▶ **EXERCISE DATA**:
● ● ● ● ● ● ●

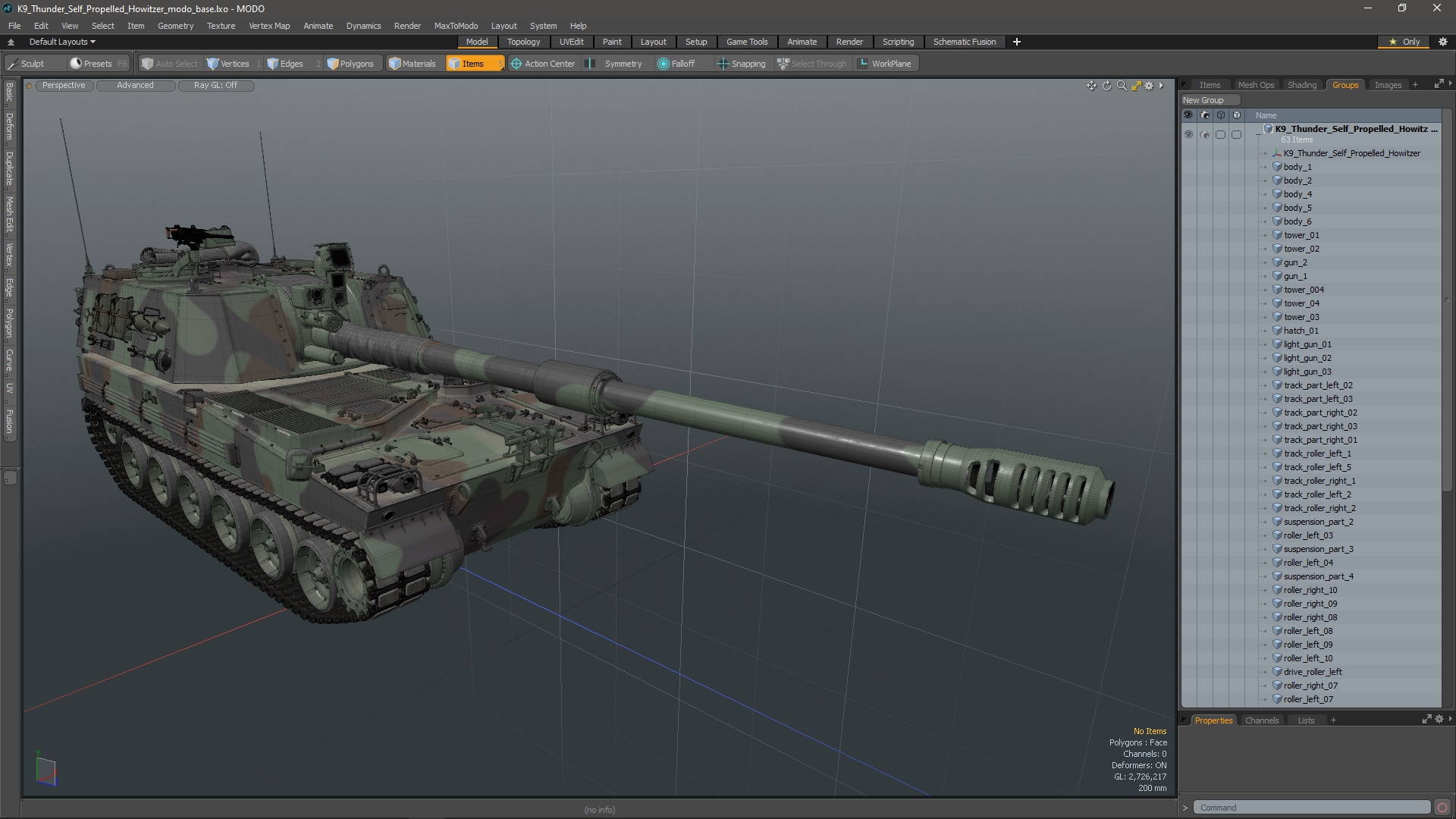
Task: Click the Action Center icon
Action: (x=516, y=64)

● ● ● ● ● ● ●

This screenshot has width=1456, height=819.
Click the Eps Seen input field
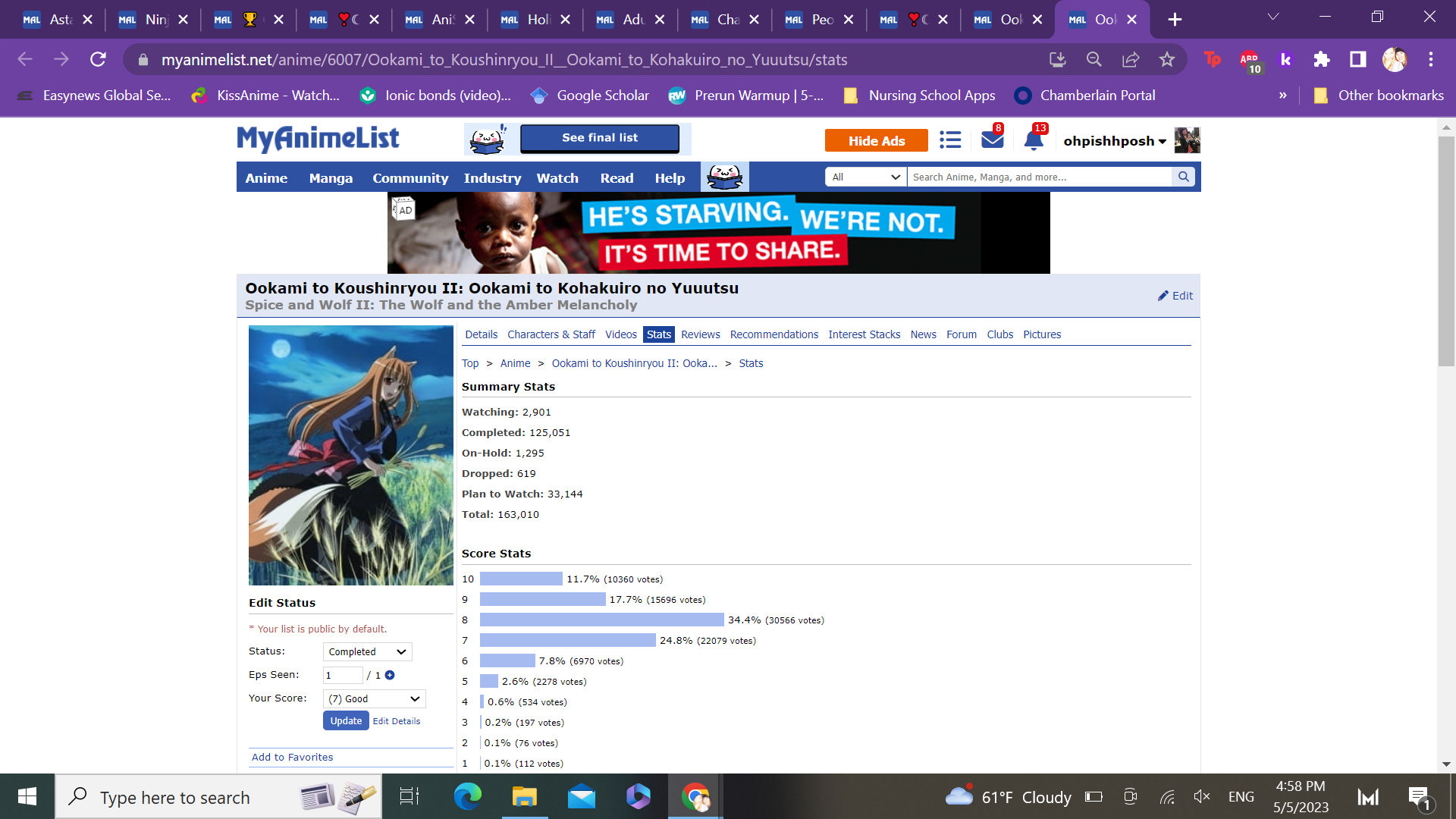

● ● ● ● ● ● ●

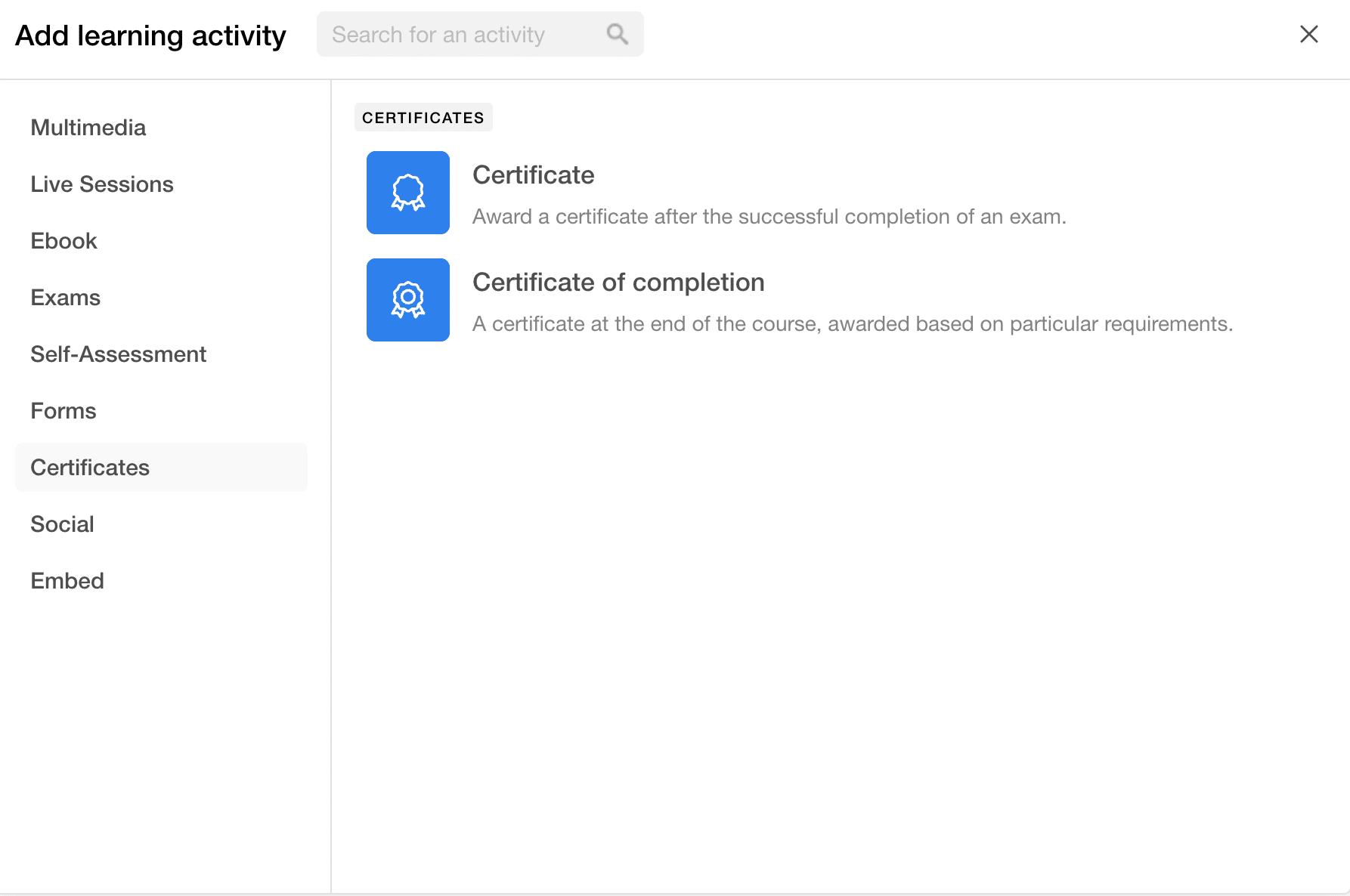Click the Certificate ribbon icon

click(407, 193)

● ● ● ● ● ● ●

▶ **WHAT YOU NEED TO DO**:
Among the records above, a stretch begins at the line containing "This screenshot has width=1456, height=819." and ends at the line containing "Click the Eps Seen input field". Restate that stretch word for word, and nothing else.

▶ **OUTPUT OF THE EXERCISE**:
This screenshot has width=1456, height=819.
Click the Eps Seen input field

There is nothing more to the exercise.